Un encuentro con Jesucristo a la intemperie
«Elías está solo. La inmensa soledad del desierto que lo rodea no es más que una imagen del aislamiento y soledad en su fe. Todo su celo ha sido impotente. Allí conoce ese profundo sentimiento de frustración que habita tan frecuentemente al corazón del hombre. Los más bellos triunfos no “dan resultado”. Y hasta es posible quizá que ahí hallemos nosotros el más agudo conocimiento de nuestra miseria interior.
Aunque uno fuera instrumento de milagros prodigiosos, eso no cambia al hombre viejo. Los milagros no son, no hacen santidad. Si a Dios le agrada servirse de nosotros para unas obras exteriores –-sin hablar de milagros, por ejemplo, el apostolado, la predicación–-, nosotros volvemos a encontrarnos con todo el peso de lo que somos, con esa desproporción más sentida todavía entre lo que es de Dios y lo que es nuestro. Esa es la confesión conmovedora del santo: No valgo más que mis padres, A la que hace eco en su carta el apóstol Santiago: Elías no era más que un hombre, sujeto a las mismas miserias que nosotros.
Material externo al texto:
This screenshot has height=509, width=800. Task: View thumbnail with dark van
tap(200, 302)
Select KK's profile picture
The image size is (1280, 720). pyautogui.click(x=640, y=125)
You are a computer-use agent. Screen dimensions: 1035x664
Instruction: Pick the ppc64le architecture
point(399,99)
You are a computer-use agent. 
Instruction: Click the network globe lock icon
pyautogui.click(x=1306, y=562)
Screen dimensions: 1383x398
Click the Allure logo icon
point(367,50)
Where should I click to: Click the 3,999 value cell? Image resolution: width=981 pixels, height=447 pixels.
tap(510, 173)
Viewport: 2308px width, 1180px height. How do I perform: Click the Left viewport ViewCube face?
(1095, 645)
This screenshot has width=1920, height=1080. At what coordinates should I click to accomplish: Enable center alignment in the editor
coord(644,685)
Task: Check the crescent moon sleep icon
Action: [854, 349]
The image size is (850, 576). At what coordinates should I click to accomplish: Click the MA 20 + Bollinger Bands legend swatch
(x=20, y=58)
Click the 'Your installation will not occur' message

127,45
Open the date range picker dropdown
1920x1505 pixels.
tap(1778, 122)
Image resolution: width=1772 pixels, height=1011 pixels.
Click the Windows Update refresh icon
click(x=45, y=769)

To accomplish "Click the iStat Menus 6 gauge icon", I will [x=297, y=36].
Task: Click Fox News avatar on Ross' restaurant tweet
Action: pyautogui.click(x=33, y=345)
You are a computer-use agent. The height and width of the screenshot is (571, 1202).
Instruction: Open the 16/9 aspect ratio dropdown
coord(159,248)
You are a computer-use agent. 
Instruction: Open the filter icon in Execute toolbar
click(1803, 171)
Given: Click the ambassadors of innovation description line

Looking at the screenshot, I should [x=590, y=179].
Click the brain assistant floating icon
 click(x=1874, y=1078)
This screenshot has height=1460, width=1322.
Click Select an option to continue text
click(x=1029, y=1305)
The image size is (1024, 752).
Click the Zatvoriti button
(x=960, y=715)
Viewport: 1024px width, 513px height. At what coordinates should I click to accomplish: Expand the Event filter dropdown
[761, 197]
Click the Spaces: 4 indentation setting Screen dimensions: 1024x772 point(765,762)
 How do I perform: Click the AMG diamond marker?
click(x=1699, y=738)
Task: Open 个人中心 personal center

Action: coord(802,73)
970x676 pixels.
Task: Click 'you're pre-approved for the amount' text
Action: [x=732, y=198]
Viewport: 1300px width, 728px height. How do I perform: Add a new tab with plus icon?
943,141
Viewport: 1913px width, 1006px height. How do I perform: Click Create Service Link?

El rudo Tesbita vestido de pelo, que tenemos siempre con tendencia al mirar hierático, lejano, sobre las cumbres en que se crea la luz, está ahí tan parecido a nosotros, tan próximo a la experiencia de nuestra miseria Yahvé le había puesto sobre unas fuertes montañas, y le decía, en su seguridad: “¡Nunca te perturbará nada!” Que esconda Dios su rostro, y ahí lo tienes deshecho (Sal 30, 7-8). La sobriedad del relato nos deja adivinar que Elías ha conocido en el desierto la gran purificación de la fe, que ha pasado por la tiniebla mística: “Basta, Yahvé! Lleva mi alma”. Está agotado, porque “el combate espiritual es tan brutal como una batalla de hombres…»
Pertenece al capítulo VIII, “Elías y nosotros” del libro “Caminos a través de la Biblia” de Sor Jeanne D´Arc y publicado por Desclée de Brouwer en 1994.